══ Records for this task

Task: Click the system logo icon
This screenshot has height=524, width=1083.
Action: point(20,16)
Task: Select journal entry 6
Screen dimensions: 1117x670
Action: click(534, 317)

════

Description of the task -
All lines from the one containing "This screenshot has height=524, width=1083." to the last line of the material above must be copied exactly, and only those.

Expected answer -
This screenshot has height=524, width=1083.
Action: point(20,16)
Task: Select journal entry 6
Screen dimensions: 1117x670
Action: click(534, 317)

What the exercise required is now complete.